I am not an economist, but I pride myself on having a certain amount of common sense. In the one economics class I ever took, my wizened professor constantly reached for hair to tear out which he no longer possessed because, as he put it, I could never get past the notion that you can't spend money you don't have. He was right: I've never succeeded in suppressing that notion. Three decades later, I believe the preponderance of evidence actually supports my stubborn conviction.

People like me don't much cotton to picking up tabs for those who walk into the restaurant without any money in their pocket and proceed to gorge. I'm not qualified to lecture anyone on the virtues or vices of "bail-out": I just know that I'm very weary of the trend which punishes me for being responsible: i.e., paying as I go and saving what I can. On the other hand, I understand that jobs will be lost--possibly my own--in the ripple-effect of an economic calamity. The fools who almost run me off the road every day as they chatter merrily on cell phones are often paying off cell and van and GPS with interest, and I couldn't care less if their credit suddenly dries up; but when these fools are no longer buying playthings and plaything-producers lay off thousands, my students will no longer have money for tuition, and bottom-rung professors like me will also get a pink slip.

Yet I am strangely resigned to any eventuality.
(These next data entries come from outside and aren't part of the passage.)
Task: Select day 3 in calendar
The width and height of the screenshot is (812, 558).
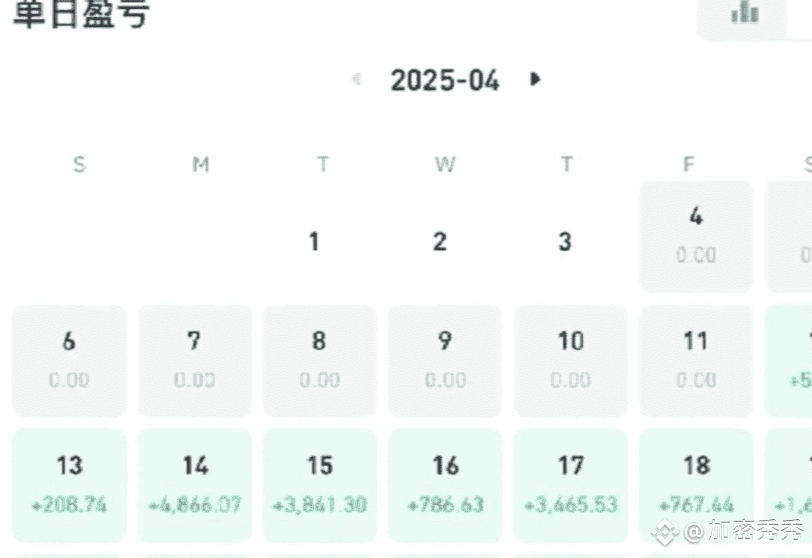Action: [566, 241]
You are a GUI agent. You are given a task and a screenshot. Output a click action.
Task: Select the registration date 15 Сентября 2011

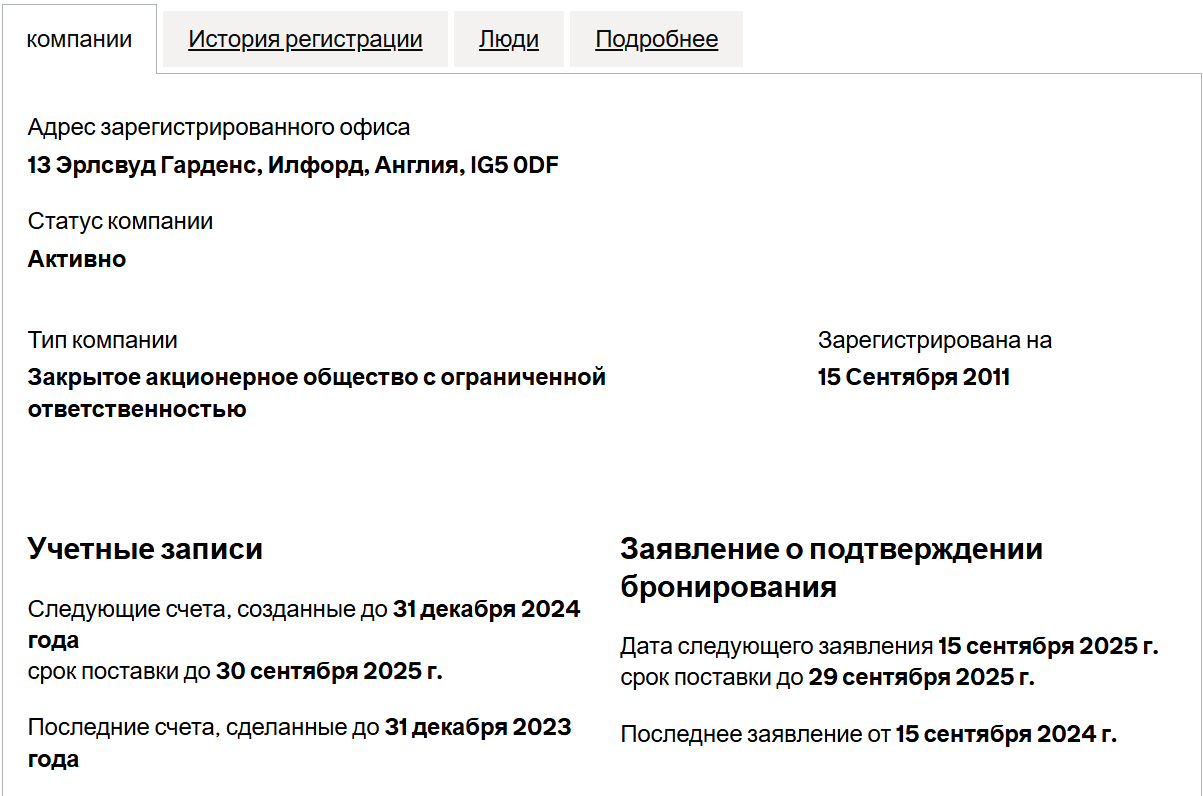(x=913, y=377)
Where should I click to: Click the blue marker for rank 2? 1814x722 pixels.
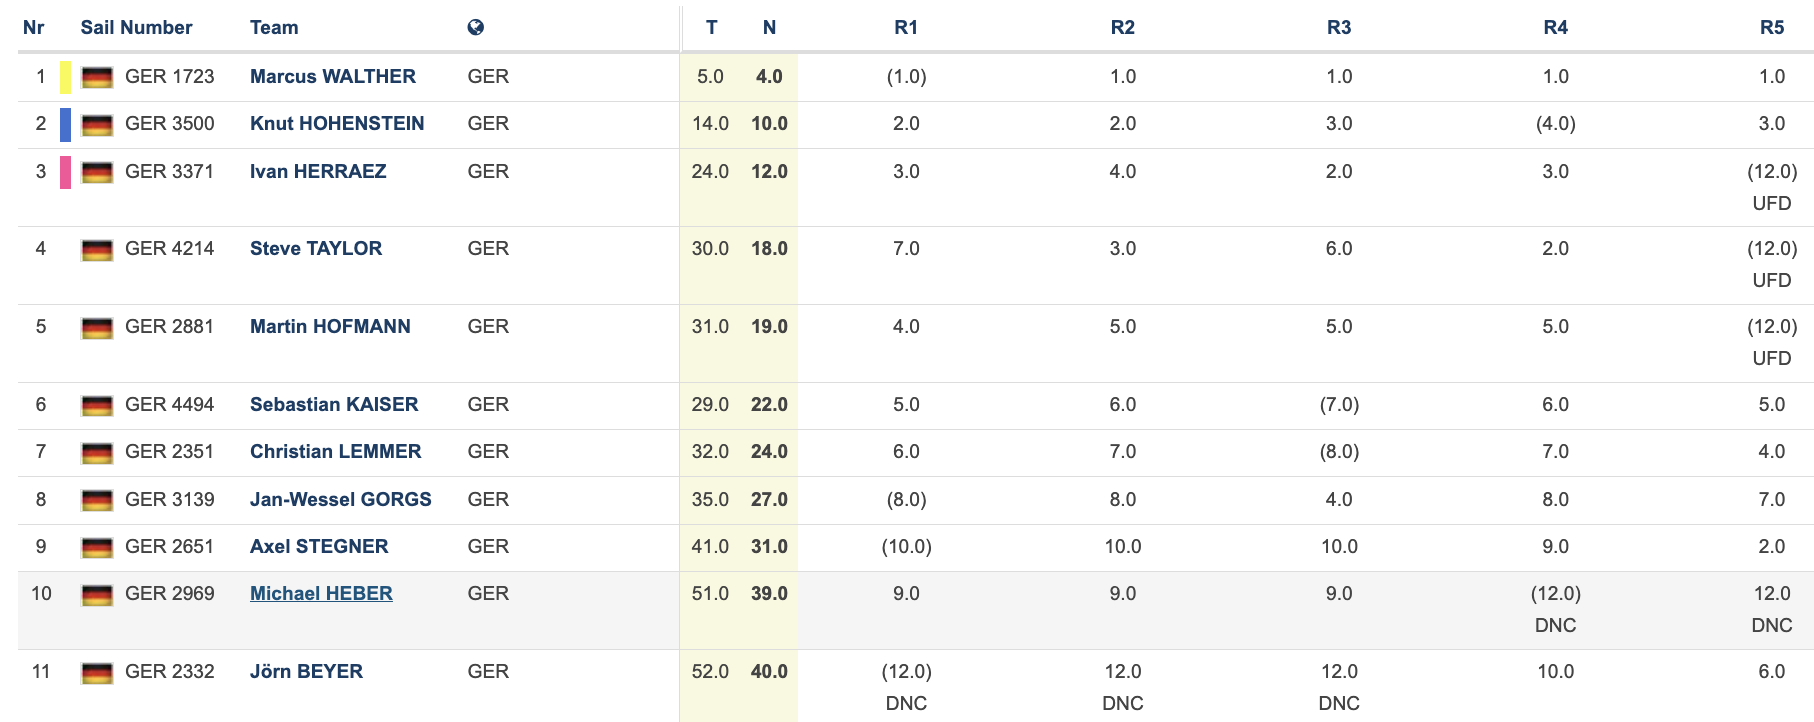point(65,124)
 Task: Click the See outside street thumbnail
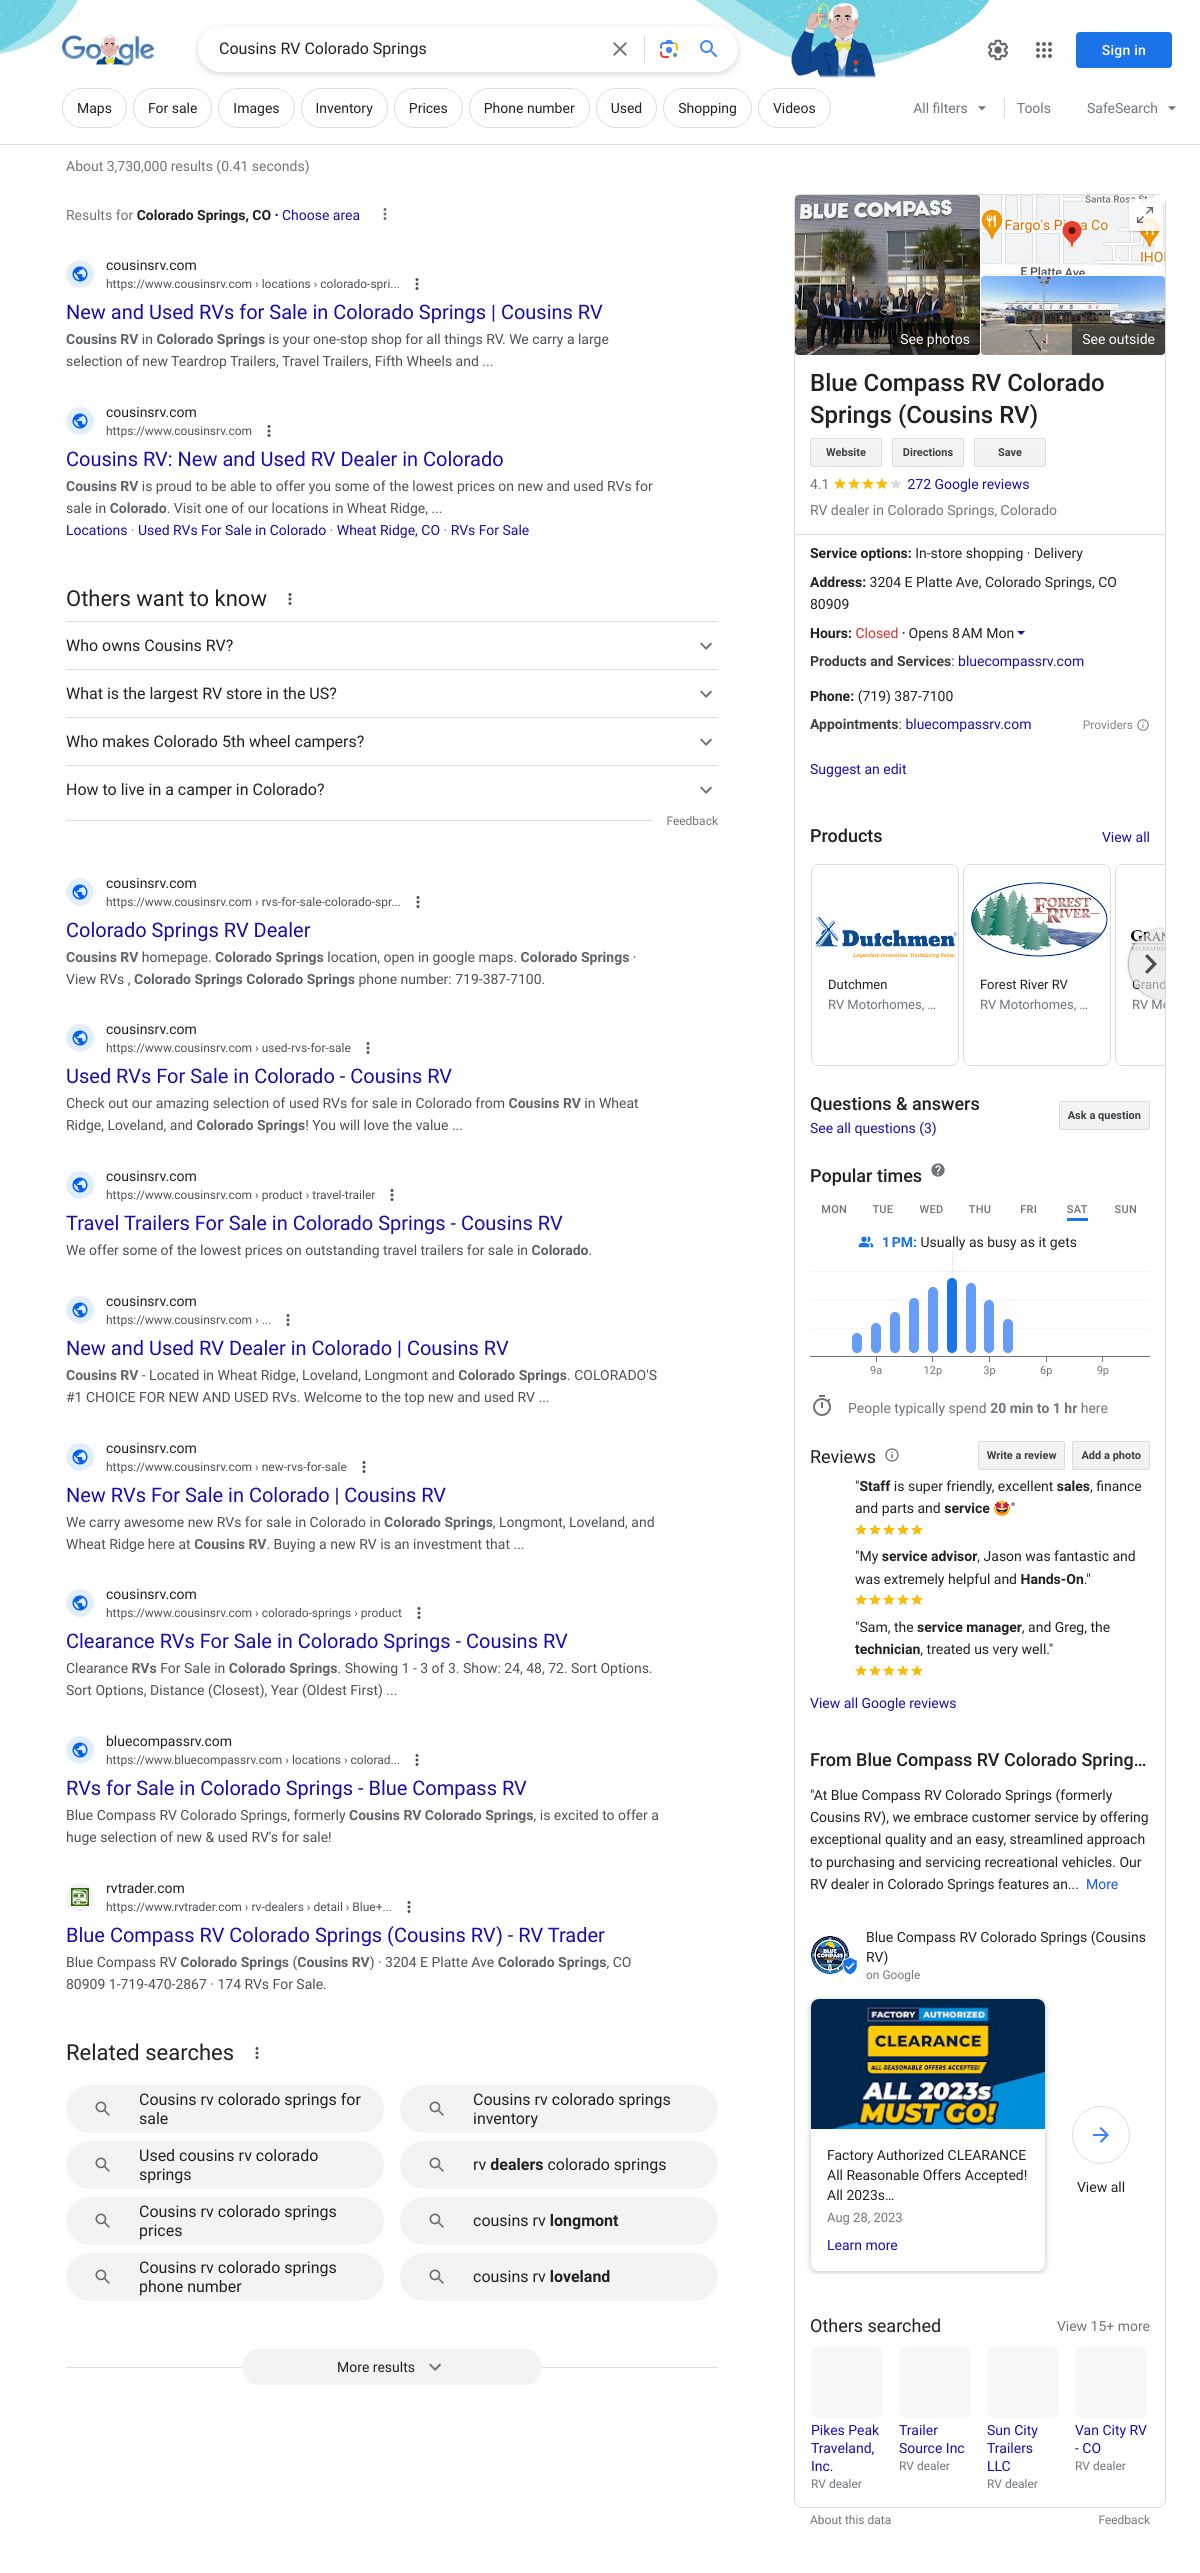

I fore see no purely good outcome--not in our banking crisis nor in any of the dozens of crises that loom over our heads--and I am fully prepared to live with a 67% bad decision as opposed to a 52% bad decision. 15% more bad hardly seems worth a night of lost sleep when the result will be more than half bad, anyway. I just don't care any more. We have passed the point where 90% good decisions might have been made. For crying out loud, we have two socialists competing for the presidency! Let the night descend. Maybe a few stars will shine.

For as an honest man and a hard-working adult, I cannot say with a straight face that we Americans deserve any better than whatever miseries await us. The idiot on the cell phone floorboarding a $50,000 van from traffic light to traffic light is a very apt crystallization of our frivolity and creeping downright stupidity. A certain few thousands of innocents will die annually because of this idiot, taken as a collective phenomenon, and your son and mine may be forcibly enlisted to go leave a leg or an arm on a sand dune halfway around the world so that the van may be first to the next light. My loathing and contempt for this "lifestyle"--for what has so often been called "our way of life" since 9/11--exceeds my expressive abilities. To top it all off, I must hear various self-styled proponents of a feeding-frenzy mentality inscrutably dubbed "conservatism" brand my position "liberal" and label those who share it with me "America-haters". Words simply fail me. I feel compelled to write these columns sometimes precisely to map out the point (no GPS needed) where words fail me.

All I can say is, consider my response to my old economics professor, may he rest in peace. Let vain chatter wash over your head like a passing squall, then resume your way along the path which your heart tells you is that of true virtue.